Recuerdo que en los años 50 del siglo pasado nos envolvieron en banderas que no eran las nuestras. Nuestros gobernantes y nuestros referentes nos convencieron de que debíamos pelear (y hasta morir) por esa patria que inventaron ellos para su propio beneficio. Los curas nos rodearon de falsos ídolos y nos dijeron que eran únicos y verdaderos, y que estábamos en posesión de la verdad absoluta. Nos convencieron de que la salvación o condenación eternas dependía de la obediencia a los preceptos que emanaban del catecismo de Trento y de los aquelarres místicos que celebraban sacerdotes de negro y tonsura en la coronilla… que, por cierto, nos asustaban con un castigo horrible y eterno si no éramos obedientes. Todo eso parecía superado y sepultado por el tiempo y por la historia, pero hoy lo vuelvo a ver como un cadáver que se levanta, vivo, vociferante. Son cadáveres con las mismas banderas, con los mismos rosarios y oraciones, con la misma locura. Y lo peor de todo es que estos descerebrados no tienen ni reputísima idea de lo que están haciendo.
Ya tengo demasiadas décadas en la mochila y sé que lo único que importa es atesorar muchos momentos felices en esta vida —cuántos más, mejor— porque no hay otra vida, no hay cielo, paraíso, nirvana o valhalla. Y sé que a la felicidad no se llega enarbolando banderas al viento, reverenciando falsos ídolos o rodeándonos de cosas inútiles.

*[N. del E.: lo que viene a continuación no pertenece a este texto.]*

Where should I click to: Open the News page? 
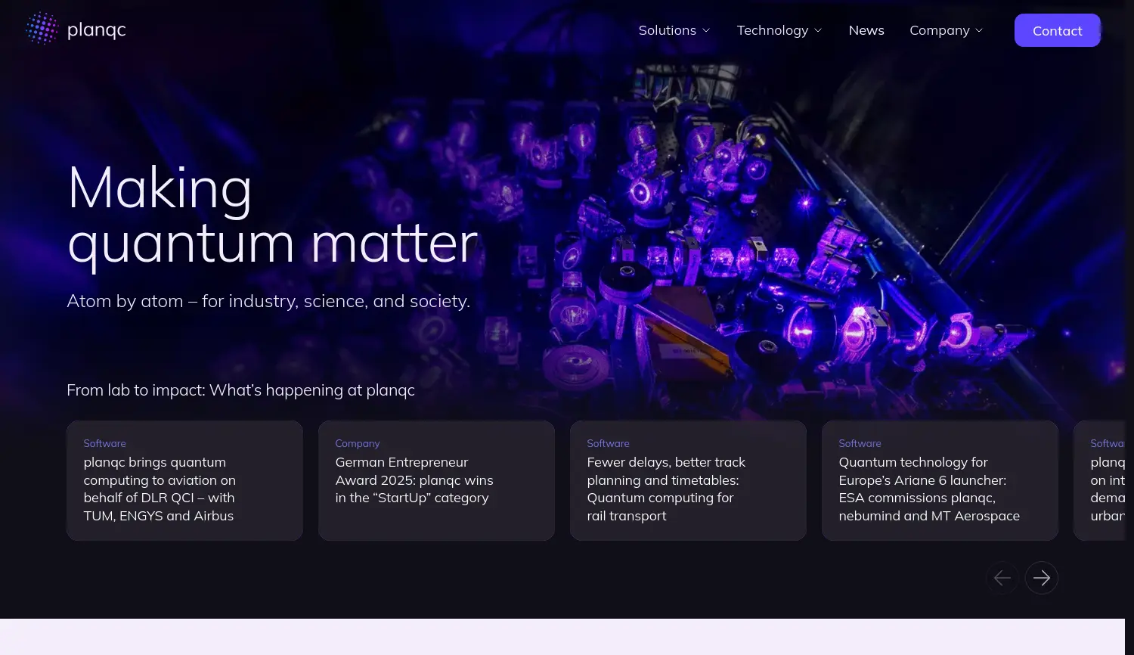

La felicidad es una cosa mucho más sencilla, y todos lo sabemos en cuanto nos paramos un momento a reflexionar. Estoy convencido de que la mayor parte de la gente —en cada sitio, en cualquier cultura, en toda época— desea vivir su vida en paz y dejar en paz a los demás, aspira a querer y ser querido, a abrazar con calidez, desea sobre todo criar a sus hijos y a mimar a sus nietos…
Una vez aseguradas las necesidades básicas (cuando eso es posible), la gente sin poderes, la que pasea por las aceras de los pueblos —en una inmensa mayoría—, no está crispada y ya tiene una patria mucho más noble y más sencilla a la que deberse: el paisaje de la niñez, el paisanaje que acompañó los primeros pasos, la vuelta a casa, las personas cercanas que dan calor y color a la vida. Esa es la patria noble de cada uno de nosotros. Apenas hay hostilidad entre la gente que se cruza por las aceras, y si aflorase es por culpa de ese patógeno que emana desde los medios de comunicación tóxicos. A veces nos saludamos sin conocernos… te veo, pasas a mi lado, te reconozco como ser humano, no eres mi enemigo, no soy tu enemigo, habitamos el mismo planeta… La inmensa mayoría de la gente de las aceras no tiene nada que ver con la crispación que esputan muchos políticos desde la tribuna, no comparte la estulticia tendenciosa de muchos tertulianos, no sintoniza con la locura que rezuma desde los púlpitos o desde las redes sociales. La gente que se cruza por las aceras está muy mal representada en el parlamento, en las tertulias, en los púlpitos y en las redes sociales. Algo olía a podrido en Dinamarca, pero en nuestra sociedad también…
Ese deseo de vivir la vida en paz y dejar en paz a los demás, la aspiración a querer y ser querido, el deseo de abrazar al otro, de criar a nuestros hijos y a mimar a los nietos… estos conceptos son incompatibles con banderolas al viento, fanfarrias militares, proclamas patrióticas y patrias necesitadas de mártires… porque eso implica inventar enemigos a los que odiar. La felicidad es incompatible con la imposición de ideas, con el miedo al castigo eterno que proponen las religiones del libro. La felicidad no casa con la salvaje libertad de los mercados y es incompatible con el consumo de cosas inútiles que necesita el capitalismo depredador… Todo es más sencillo. Todo es más sencillo, pero nos empeñamos en complicarlo. ¡Qué manera de hacer el imbécil tenemos!